While they don’t always make the big headlines, Americans are spreading Christmas cheer across the nation. They embody Christmas as a celebration of life – a celebration that the media should cover not only now, but also throughout the year.
Here are five heartwarming stories from this month:
On Saturday, tens of thousands of Americans from across the country volunteered at Arlington National Cemetery, a local Fox affiliate and WTOP reported. These people braved the bitter cold to place more than 245,000 wreaths on gravesites in honor of veterans who served our nation.
A representative from Wreaths Across America, the nonprofit that organized the event, stressed that the day commemorated service members in a special way.
“We were really looking for a tangible way to be able to honor their service, and to really show their families that they haven’t been forgotten,” Bree Kingsbury told WTOP.
And it doesn’t happen just in Arlington. According to its website, Wreaths for America provides wreaths at more than 1,200 other cemeteries across the nation.
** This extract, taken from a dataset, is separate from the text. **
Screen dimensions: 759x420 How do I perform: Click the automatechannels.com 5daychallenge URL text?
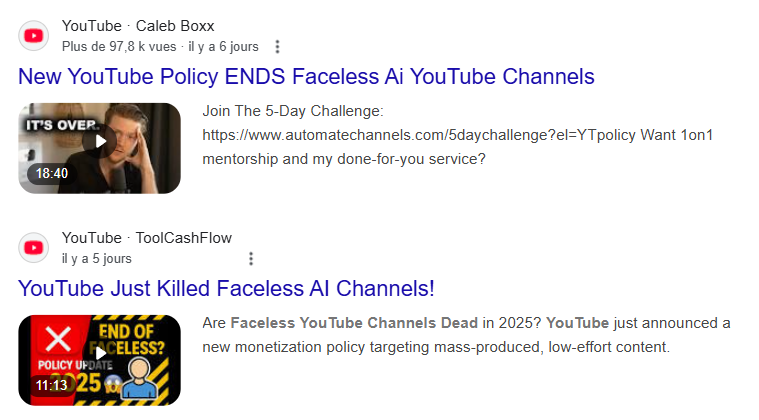point(419,135)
In Kentucky, two non-profits joined forces to help children visit their fathers staying in jail over Christmas. According to The Richmond Register, The Glover Foundation and Toys for Tots organized the Saturday event where children could also meet Santa Claus and open gifts.
“We’ve become so desensitized to people in jail,” said Russell Glover of The Glover Foundation. “They love their kids, and this shouldn’t mean they can’t see them, especially at the holidays.”
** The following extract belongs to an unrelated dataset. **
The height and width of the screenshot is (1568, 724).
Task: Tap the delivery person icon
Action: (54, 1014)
Correspondent Shannon Holbrook described the scene of “children sitting on their daddies’ laps with their arms wrapped around the men’s necks, smothering them with kisses and cramming in as many cuddles as time would permit.”
But the children weren’t the only ones overjoyed.
“This means the world to me,” said one father. “It is heartwarming to know there are still good people in our community that think of us and our families, too.”
In tears, the fiancée of one father said of their kids, “They miss him so much — I’m just so grateful for this.”
Oklahoma police partnered with the non-profit Heroes with Hope on Dec. 17 to surprise a driver with gifts, reported KXII News 12. As one woman drove to pick up her two children from school, police stopped her.
“Her first response was, oh no, do you have a present for me this time? In reference to a ticket,” Melissa Woolly, the director of Heroes with Hope, remembered. “And he said, actually we have a lot of presents for you.”
As they handed her nearly a dozen gifts, the mother started crying. Woolly explained that the woman was a single parent struggling to provide for her children after they had escaped a domestic abuse situation.
“[I]t was very heartwarming,” Woolly added. “Not only to just bless her and her family, but to share the joy of Christmas.”
One little girl from Connecticut wanted to give gifts, rather than receive them, this Christmas, reported News 12 Westchester.
Because she has an auto-immune disease, Zoey Seferi is familiar with her local hospital, Maria Fareri Children Hospital in Valhalla. And this Christmas, she wanted to present her friends staying there with gifts.
A car dealership, Danbury Kia, found out about Seferi and organized a toy drive to turn her dream into reality.
Her mother, Amanda Seferi, stressed, “It brought tears of joy to my eyes that everyone wanted to participate and make sure her wish came true.”
While customers shop at Russo’s grocery in Massachusetts, they may just hear Gilly Assunção singing “O Holy Night,” People magazine recently reported.
Every year, the store hires a singer to perform during the holidays, according to Karen Russo, the daughter of the owner. But this year, they discovered that one of their regular employees was perfect for the job.
As he helped do a sound check for the hired musical act, Assunção, a 23-year-old from Brazil, began singing himself.
“I hear this incredible operatic sound coming from the greenhouse,” Karen’s sister Christina Russo said. “I kept walking closer and I thought it was definitely some kind of tape recording. Then I saw it was Gilly standing there with a microphone.”
Assunção later revealed he was a singer in Brazil, but had stopped once he came to the United States. His dream is to one day attend the Berklee College of Music in Boston. But until then, he’ll continue singing at Russo’s.